# [REQUIREMENTS]
Copy out, word for word, the entries from their beginning through the line containing "coord(309,23)", including both of those end lines.

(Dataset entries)
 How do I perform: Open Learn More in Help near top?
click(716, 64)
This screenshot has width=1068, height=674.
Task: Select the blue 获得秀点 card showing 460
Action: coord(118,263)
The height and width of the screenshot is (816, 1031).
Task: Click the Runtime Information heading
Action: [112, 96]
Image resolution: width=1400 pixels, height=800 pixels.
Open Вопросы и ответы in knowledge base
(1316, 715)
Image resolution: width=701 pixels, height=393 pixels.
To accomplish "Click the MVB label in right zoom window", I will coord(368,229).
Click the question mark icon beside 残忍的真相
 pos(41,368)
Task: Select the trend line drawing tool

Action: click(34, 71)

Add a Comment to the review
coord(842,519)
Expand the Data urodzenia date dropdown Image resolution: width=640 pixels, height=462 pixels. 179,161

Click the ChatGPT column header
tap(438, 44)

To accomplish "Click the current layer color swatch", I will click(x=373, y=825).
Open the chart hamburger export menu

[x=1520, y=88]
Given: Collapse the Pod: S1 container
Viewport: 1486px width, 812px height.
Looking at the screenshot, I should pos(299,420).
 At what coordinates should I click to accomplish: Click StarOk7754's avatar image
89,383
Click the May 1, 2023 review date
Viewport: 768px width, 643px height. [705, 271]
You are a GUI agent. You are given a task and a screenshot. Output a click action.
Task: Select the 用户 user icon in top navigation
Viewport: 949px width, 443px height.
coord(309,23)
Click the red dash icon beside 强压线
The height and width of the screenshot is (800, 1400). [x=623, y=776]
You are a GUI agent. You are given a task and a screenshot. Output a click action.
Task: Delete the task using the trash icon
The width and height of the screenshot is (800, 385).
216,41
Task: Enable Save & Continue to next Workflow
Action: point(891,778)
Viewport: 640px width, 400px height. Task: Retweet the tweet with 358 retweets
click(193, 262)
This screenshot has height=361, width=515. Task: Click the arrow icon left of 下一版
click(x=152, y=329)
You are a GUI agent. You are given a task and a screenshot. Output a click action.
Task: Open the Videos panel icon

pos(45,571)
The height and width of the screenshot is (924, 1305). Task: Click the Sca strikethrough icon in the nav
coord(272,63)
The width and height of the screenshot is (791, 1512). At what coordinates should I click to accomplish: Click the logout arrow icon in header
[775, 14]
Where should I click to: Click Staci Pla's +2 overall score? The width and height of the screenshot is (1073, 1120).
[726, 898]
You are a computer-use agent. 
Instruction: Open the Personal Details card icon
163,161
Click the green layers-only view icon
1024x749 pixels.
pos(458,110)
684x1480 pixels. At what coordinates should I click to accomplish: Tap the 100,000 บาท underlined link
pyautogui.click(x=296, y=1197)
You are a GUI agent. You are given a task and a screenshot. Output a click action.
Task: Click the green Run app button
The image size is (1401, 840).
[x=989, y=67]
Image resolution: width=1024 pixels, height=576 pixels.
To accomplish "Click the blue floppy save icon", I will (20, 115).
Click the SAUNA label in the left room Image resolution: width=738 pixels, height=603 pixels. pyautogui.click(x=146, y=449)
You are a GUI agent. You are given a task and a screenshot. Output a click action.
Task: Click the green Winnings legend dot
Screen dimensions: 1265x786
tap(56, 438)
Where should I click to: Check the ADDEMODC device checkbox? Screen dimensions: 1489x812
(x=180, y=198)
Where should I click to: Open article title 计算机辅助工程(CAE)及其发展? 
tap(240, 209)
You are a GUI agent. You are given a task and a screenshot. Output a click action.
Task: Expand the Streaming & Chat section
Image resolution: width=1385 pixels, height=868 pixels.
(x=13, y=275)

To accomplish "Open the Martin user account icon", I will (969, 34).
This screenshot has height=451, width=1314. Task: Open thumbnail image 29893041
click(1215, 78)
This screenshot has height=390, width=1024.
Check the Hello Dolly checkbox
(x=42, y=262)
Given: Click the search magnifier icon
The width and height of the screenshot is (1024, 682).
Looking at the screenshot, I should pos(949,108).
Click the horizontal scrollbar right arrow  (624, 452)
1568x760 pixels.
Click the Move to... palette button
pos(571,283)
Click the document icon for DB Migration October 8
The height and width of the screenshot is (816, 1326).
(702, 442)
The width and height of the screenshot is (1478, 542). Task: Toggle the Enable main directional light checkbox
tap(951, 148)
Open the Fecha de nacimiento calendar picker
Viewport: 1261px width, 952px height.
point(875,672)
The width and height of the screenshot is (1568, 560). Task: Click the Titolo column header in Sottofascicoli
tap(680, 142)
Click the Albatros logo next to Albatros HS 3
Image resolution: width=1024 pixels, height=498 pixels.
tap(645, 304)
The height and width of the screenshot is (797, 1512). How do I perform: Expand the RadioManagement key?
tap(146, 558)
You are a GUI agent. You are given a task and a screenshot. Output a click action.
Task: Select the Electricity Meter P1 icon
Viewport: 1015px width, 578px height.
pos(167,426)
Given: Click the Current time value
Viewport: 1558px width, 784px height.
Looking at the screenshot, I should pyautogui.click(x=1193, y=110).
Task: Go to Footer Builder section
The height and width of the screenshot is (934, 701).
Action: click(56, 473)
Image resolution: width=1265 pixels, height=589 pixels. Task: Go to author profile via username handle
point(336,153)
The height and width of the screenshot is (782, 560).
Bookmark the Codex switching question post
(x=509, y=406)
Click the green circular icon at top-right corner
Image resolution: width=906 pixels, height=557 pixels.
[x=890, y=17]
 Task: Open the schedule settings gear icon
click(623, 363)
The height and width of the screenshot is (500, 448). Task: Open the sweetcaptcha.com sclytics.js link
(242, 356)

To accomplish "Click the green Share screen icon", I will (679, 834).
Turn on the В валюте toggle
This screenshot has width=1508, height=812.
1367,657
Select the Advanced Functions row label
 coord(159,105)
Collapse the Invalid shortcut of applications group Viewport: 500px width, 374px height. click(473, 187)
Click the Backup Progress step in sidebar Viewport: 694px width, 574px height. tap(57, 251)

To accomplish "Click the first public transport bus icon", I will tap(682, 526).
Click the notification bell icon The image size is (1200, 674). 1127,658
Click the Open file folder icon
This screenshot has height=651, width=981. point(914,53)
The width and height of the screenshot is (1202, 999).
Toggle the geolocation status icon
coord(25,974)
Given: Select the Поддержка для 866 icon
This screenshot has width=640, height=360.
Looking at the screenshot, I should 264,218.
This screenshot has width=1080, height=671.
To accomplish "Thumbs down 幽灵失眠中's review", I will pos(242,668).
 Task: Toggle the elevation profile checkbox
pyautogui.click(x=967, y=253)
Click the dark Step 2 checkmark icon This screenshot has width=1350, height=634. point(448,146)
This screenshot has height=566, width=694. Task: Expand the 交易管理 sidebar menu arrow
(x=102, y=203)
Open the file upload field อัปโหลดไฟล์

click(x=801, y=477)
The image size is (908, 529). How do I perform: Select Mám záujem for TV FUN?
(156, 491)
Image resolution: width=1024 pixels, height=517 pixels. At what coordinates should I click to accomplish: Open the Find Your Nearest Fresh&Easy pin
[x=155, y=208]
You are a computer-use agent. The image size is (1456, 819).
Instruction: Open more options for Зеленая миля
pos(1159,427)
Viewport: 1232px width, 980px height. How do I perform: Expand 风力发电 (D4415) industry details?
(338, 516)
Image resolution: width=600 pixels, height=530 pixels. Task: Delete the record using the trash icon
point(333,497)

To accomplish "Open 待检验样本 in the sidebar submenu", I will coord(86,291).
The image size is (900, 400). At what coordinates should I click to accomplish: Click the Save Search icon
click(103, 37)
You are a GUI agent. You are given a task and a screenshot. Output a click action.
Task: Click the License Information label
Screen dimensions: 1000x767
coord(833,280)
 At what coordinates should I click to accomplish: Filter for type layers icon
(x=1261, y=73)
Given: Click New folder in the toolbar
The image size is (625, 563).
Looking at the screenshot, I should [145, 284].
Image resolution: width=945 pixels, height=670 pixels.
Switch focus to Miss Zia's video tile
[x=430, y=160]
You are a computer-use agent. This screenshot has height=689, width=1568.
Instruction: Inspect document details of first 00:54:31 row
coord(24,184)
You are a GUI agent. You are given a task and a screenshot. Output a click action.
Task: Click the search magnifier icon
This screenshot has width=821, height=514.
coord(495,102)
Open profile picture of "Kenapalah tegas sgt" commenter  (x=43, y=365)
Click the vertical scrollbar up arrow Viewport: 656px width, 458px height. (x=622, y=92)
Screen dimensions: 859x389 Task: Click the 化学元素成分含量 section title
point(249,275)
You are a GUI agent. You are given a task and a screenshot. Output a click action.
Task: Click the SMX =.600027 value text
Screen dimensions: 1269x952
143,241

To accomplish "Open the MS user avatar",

# [WRITTEN RESPONSE]
 How do I perform: Open Learn More in Help near top?
click(716, 64)
This screenshot has width=1068, height=674.
Task: Select the blue 获得秀点 card showing 460
Action: coord(118,263)
The height and width of the screenshot is (816, 1031).
Task: Click the Runtime Information heading
Action: [112, 96]
Image resolution: width=1400 pixels, height=800 pixels.
Open Вопросы и ответы in knowledge base
(1316, 715)
Image resolution: width=701 pixels, height=393 pixels.
To accomplish "Click the MVB label in right zoom window", I will coord(368,229).
Click the question mark icon beside 残忍的真相
 pos(41,368)
Task: Select the trend line drawing tool

Action: click(34, 71)

Add a Comment to the review
coord(842,519)
Expand the Data urodzenia date dropdown Image resolution: width=640 pixels, height=462 pixels. 179,161

Click the ChatGPT column header
tap(438, 44)

To accomplish "Click the current layer color swatch", I will click(x=373, y=825).
Open the chart hamburger export menu

[x=1520, y=88]
Given: Collapse the Pod: S1 container
Viewport: 1486px width, 812px height.
Looking at the screenshot, I should pos(299,420).
 At what coordinates should I click to accomplish: Click StarOk7754's avatar image
89,383
Click the May 1, 2023 review date
Viewport: 768px width, 643px height. [705, 271]
You are a GUI agent. You are given a task and a screenshot. Output a click action.
Task: Select the 用户 user icon in top navigation
Viewport: 949px width, 443px height.
coord(309,23)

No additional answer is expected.